Had no idea of the history of the starting batteries, but they seemed ok and the engine would always start even though altitudes of around 10,000 feet made it struggle.

This trip the dash instrument problem was way worse than last year and it was pretty rare to have all the gauges working. More often than not, NONE of them would be working.

Last week we pulled in to sample some Maccas free WiFi and couldn't get started again. Sluggish turn-over followed by clicks.

Batteries seemed OK - high enough voltage and the symptoms were of a bad connection somewhere so I spent a lot of time going over all the main connections and did find some pretty loose ones but each time I turned the key the engine would never get going fast enough to fire.

Eventually decided it was the batteries after all and borrowed a couple of house batteries and of course the engine fired straight up.

Interestingly, ALL the dash gauges have performed flawlessly since.
Could have been a bad connection that I fixed, but possibly more likely that the batteries have been on the way out for the last couple of years and the big drop in voltage while starting and just after was somehow messing with the gauge reset sequences causing random gauges to not quite get started.

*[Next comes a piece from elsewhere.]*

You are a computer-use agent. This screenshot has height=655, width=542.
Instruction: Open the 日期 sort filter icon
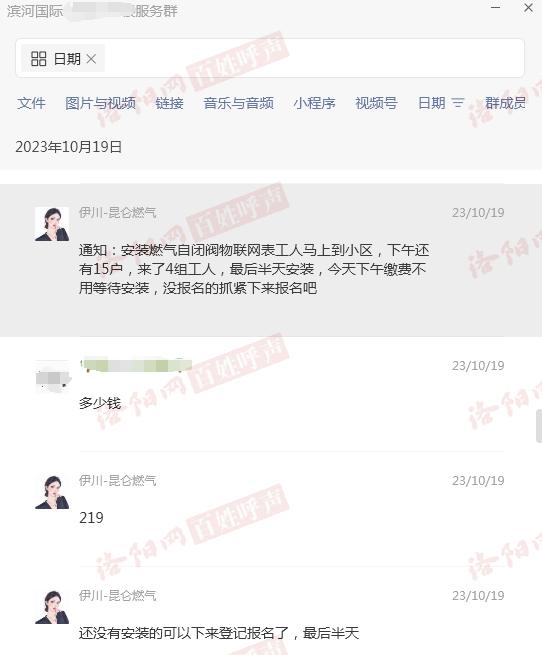tap(458, 103)
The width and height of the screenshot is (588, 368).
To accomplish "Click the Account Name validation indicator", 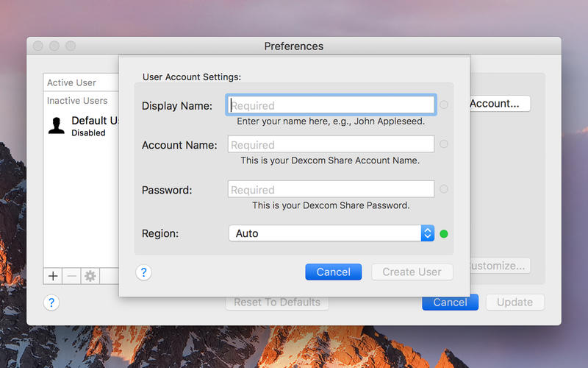I will click(443, 144).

(my solar regulator spends part of its time charging the engine batteries so I guess this extra bit of charge managed to mask the dying batteries for close to 6 months travelling over two years)

BTW - 10 weeks in Mexico down to Palenque and back and not a single bullet hole.
Had one nail in a tyre that I used a plug on and the water pump failed in Oaxaca so Betty and I spent a lot of time removing and replacing the radiator and CAC (damn heavy and awkward) while a local mechanic sourced a new water pump for us.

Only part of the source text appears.